Moreover, the agency operates a “trusted mode” hierarchy. Low-risk tasks like pausing non-performing keywords run fully automated, while higher-impact moves—such as reallocating budget across campaigns—require a human sign-off delivered through an adaptive card in Microsoft Teams. Over time, as the system proves its reliability, the threshold for automatic approval rises, but the human team can revoke autonomy at any point.

Data privacy is another critical dimension. Client data used by Copilot stays within the tenant’s Microsoft 365 environment, and the MCP server ensures that no raw campaign data leaks outside the approved boundary. Stagwell’s privacy team worked with Microsoft to configure compliance controls that meet GDPR and CCPA requirements, a non-negotiable for the global brands Assembly serves.

Industry reactions and the road ahead

Reaction from agency peers has been a mix of curiosity and concern. Some see autonomous search management as a natural evolution; others worry it commoditises the craft of search marketing, reducing the role of the planner to mere oversight. Stagwell’s leadership argues the opposite: by automating repetitive optimisation tasks, planners are freed to focus on strategy, messaging, and understanding customer intent—areas where human creativity remains unmatched.

Wall Street has taken note. Analysts covering the ad-tech sector suggest that agencies able to deliver provable efficiency gains through AI will command higher margins and differentiate themselves in a consolidating market. The Assembly deployment, if it scales successfully, could become a template for similar integrations using MCP to connect Copilot with CRM systems, programmatic ad exchanges, or even television ad buying platforms.

Crucially, Microsoft’s MCP is not limited to Copilot. As an open protocol, it can theoretically bridge any AI model to any external service. That openness raises the prospect of multi-agent advertising: a future where different AI models manage different parts of the marketing funnel, coordinating via MCP-enabled handshakes. Such a world is still speculative, but Assembly’s live campaign represents a tangible first step out of the lab and into production.

Practical considerations for marketers

For brand-side marketers watching this development, Assembly’s playbook offers several takeaways. First, the integration underscores the importance of clean, well-structured data. Copilot’s effectiveness correlates directly with the quality of campaign metadata and historical performance logs. Agencies that have invested in data warehousing and taxonomy will have an edge.

Second, the role of the human planner evolves from executor to architect. Instead of pulling levers, they design the playbooks, guardrails, and KPI frameworks that Copilot operates within. That requires a new hybrid skill set blending data science, marketing strategy, and prompt engineering—a combination that traditional search teams rarely possess.

Third, the technology stack matters. Assembly’s use of Microsoft 365 as the collaborative backbone—where planning conversations, Excel analyses, and AI recommendations coexist—highlights the value of a unified workspace.

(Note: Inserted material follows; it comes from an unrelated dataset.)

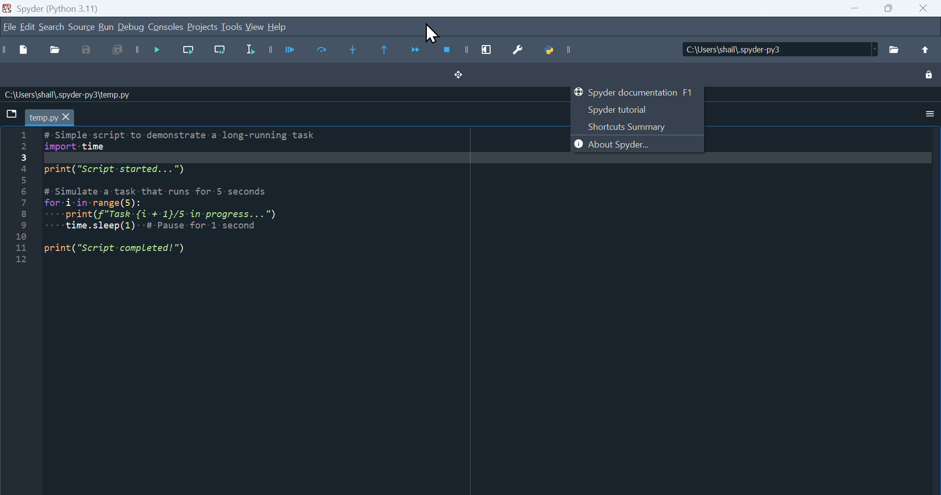  Describe the element at coordinates (175, 197) in the screenshot. I see `Python code` at that location.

Fragmented toolchains create friction; MCP helps bridge them, but the initial setup demands deep technical integration.

A measurable glimpse of the AI-native agency

The Assembly announcement is less about a single feature launch and more about a paradigm shift in how media agencies operate. For decades, the agency model has been built on human hours—more people managing more campaigns. AI challenges that math. An agency that can manage 10 times more campaigns with the same headcount, or deliver 10 times quicker optimisations, will fundamentally alter the economics of the business.

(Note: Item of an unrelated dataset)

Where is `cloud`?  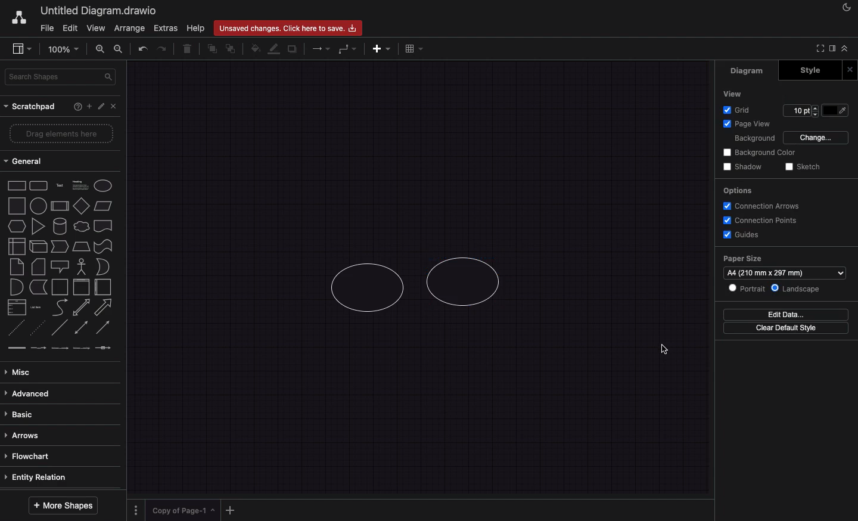 cloud is located at coordinates (82, 226).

Stagwell’s willingness to put the system live—on real client budgets—signals a confidence that the technology has crossed a usability threshold. As more agencies follow suit, Microsoft’s MCP could emerge as the de facto standard for AI-to-platform connectivity, much as REST APIs became the standard for cloud services. For now, the spotlight is on Assembly’s search teams and whether their AI-augmented campaigns continue to outperform traditional management at scale. The answer, delivered in real-time bid adjustments and shifting quality scores, will arrive one auction at a time.